Antithrombotic drugs and subarachnoid haemorrhage risk

A nationwide case-control study in Denmark
Anton Pottegård
1   Clinical Pharmacology, Department of Public Health, University of Southern Denmark
,
Luis Alberto García Rodríguez
2   El Centro Español Investigatión Farmacoepidemiológica (CEIFE), Madrid, Spain
,
Frantz Rom Poulsen
3   Department of Neurosurgery, Odense University Hospital, Odense, Denmark
,
Jesper Hallas
1   Clinical Pharmacology, Department of Public Health, University of Southern Denmark
,
David Gaist
4   Department of Neurology, Odense University Hospital & Institute of Clinical Medicine, University of Southern Denmark, Odense, Denmark
› Author Affiliations
Further Information

Publication History

Received: 16 April 2015

Accepted after major revision: 13 June 2015

Publication Date:
06 December 2017 (online)

Summary

The study objective was to investigate the relationship between use of antithrombotic drugs and subarachnoid haemorrhage (SAH).
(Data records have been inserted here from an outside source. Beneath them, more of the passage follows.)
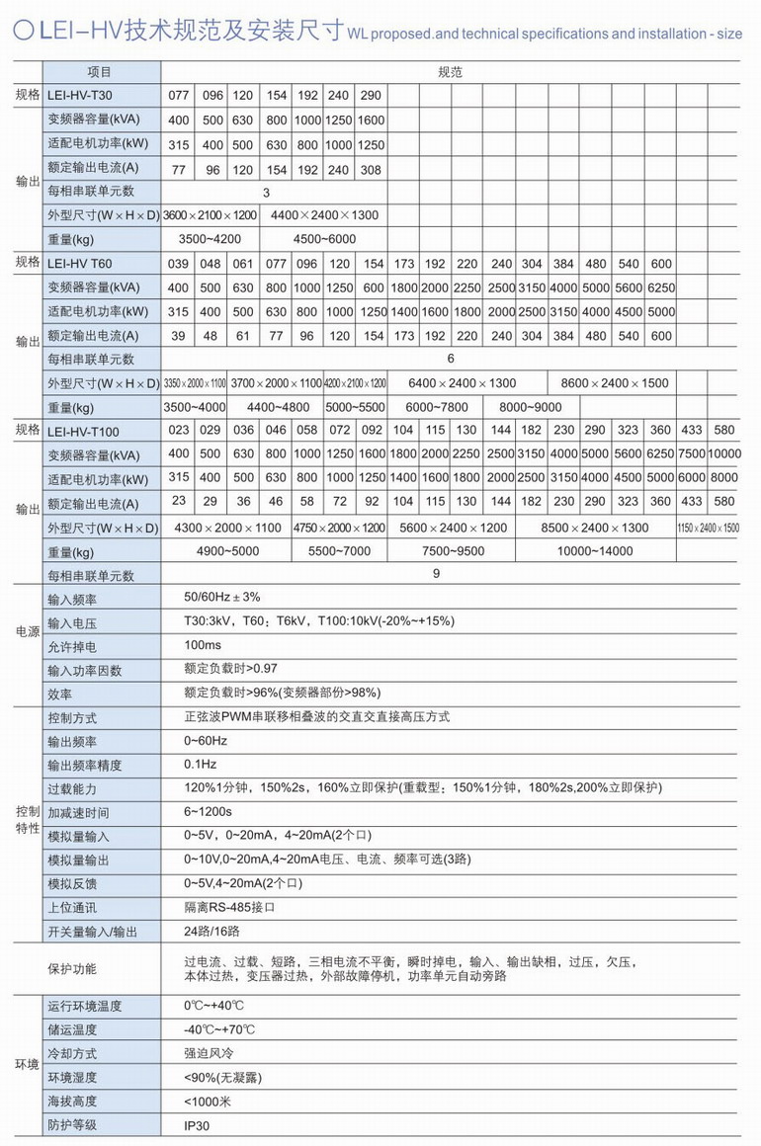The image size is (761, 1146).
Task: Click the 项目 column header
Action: point(100,72)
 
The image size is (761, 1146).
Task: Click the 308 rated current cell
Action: point(371,169)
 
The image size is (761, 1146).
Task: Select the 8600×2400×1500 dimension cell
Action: point(614,383)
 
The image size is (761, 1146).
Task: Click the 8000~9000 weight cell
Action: point(531,407)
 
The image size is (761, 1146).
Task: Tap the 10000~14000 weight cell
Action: point(594,551)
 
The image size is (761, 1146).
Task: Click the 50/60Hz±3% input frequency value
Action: point(222,598)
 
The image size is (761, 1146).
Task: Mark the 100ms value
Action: point(203,645)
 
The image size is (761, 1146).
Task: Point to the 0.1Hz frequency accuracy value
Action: point(201,764)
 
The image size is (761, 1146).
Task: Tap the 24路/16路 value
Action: point(211,930)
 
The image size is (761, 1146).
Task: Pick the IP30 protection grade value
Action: point(198,1125)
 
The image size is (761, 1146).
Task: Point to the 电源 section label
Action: point(27,633)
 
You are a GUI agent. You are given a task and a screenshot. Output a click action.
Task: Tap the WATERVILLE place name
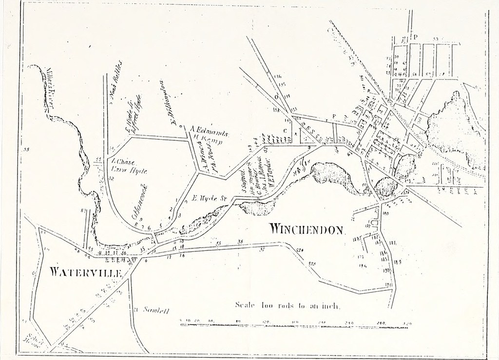[85, 272]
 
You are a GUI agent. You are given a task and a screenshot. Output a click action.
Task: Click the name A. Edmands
[206, 130]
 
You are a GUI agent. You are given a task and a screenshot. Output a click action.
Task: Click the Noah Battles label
[116, 81]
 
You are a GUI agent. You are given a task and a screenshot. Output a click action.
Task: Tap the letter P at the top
[416, 36]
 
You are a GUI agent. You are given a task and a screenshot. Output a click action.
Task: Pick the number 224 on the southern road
[299, 250]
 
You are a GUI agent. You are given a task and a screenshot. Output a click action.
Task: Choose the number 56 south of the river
[240, 242]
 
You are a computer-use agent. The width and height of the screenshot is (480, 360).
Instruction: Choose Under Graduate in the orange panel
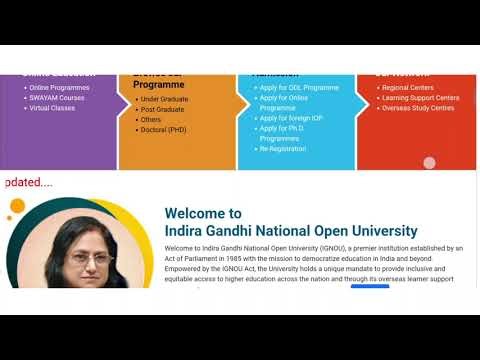(165, 99)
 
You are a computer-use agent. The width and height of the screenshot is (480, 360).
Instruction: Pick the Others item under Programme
(151, 119)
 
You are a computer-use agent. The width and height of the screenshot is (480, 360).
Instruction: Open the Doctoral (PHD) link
(164, 130)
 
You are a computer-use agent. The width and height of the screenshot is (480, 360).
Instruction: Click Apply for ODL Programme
(299, 88)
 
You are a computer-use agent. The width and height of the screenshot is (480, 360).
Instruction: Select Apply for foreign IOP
(291, 118)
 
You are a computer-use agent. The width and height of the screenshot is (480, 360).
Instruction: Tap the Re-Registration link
(284, 149)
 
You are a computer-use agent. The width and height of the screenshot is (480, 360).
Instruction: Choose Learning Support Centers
(420, 98)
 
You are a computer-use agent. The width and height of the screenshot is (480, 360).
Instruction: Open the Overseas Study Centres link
(418, 108)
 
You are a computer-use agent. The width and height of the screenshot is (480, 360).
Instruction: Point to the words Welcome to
(203, 213)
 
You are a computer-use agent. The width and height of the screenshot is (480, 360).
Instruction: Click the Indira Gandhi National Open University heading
(297, 231)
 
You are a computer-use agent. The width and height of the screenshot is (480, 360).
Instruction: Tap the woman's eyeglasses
(93, 257)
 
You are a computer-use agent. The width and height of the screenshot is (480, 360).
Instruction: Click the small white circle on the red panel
(430, 163)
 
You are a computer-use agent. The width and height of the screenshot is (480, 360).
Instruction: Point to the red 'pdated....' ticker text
(29, 183)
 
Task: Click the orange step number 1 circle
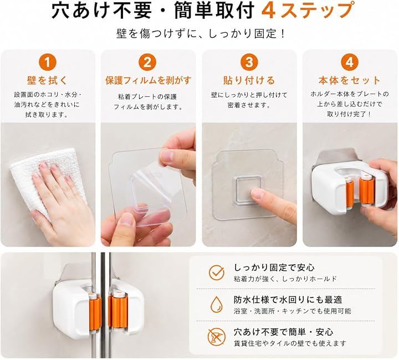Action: (47, 62)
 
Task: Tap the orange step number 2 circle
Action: (147, 62)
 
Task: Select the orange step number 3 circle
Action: (249, 62)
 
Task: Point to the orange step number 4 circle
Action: (350, 62)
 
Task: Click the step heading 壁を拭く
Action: (47, 81)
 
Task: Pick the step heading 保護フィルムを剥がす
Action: (148, 81)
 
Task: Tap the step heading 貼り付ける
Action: (249, 81)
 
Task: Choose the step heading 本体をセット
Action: (350, 81)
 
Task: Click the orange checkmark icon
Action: (217, 273)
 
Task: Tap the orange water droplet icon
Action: (217, 304)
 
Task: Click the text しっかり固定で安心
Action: (274, 268)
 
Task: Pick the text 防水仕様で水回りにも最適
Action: (288, 300)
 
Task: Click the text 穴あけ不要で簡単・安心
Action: (284, 332)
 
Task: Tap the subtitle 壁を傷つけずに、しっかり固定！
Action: (201, 34)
We identified patients discharged from Danish neurosurgery units with a first-ever SAH diagnosis in 2000 to 2012 (n=5,834). For each case, we selected 40 age-, sex- and period-matched population controls. Conditional logistic regression models were used to estimate odds ratios (aOR), adjusted for comorbidity, education level, and income. Low-dose aspirin (ASA) use for < 1 month was associated with an increased risk of SAH (aOR 1.75, 95% confidence interval [CI] 1.28–2.40). This aOR decreased to 1.26 (95%CI: 0.98–1.63) with 2–3 months of ASA use, and approached unity with use for more than three months (1.11, 95%CI 0.97–1.27). Analyses with first-time users confirmed this pattern, which was also observed for clopidogrel. ASA treatment for three or more years was associated with an aOR of SAH of 1.13 (95%CI: 0.86–1.49). Short-term use (< 1 month) of vitamin K-antagonists (VKA) yielded an aOR of 1.85 (95%CI 0.97–3.51) which dropped after 3+ years to 1.24, 95%CI: 0.86–1.77. The risk of SAH was higher in subjects in dual antithrombotic treatment (aOR 2.08, 95%CI: 1.26–3.44), and in triple antithrombotic treatment (aOR 5.74, 95%CI: 1.76–18.77). In conclusion, use of aspirin,clopidogrel and VKA were only associated with an increased risk of SAH in the first three months after starting treatment. Long-term aspirin use carried no reduced SAH risk. Results should be interpreted cautiously due to their observational nature.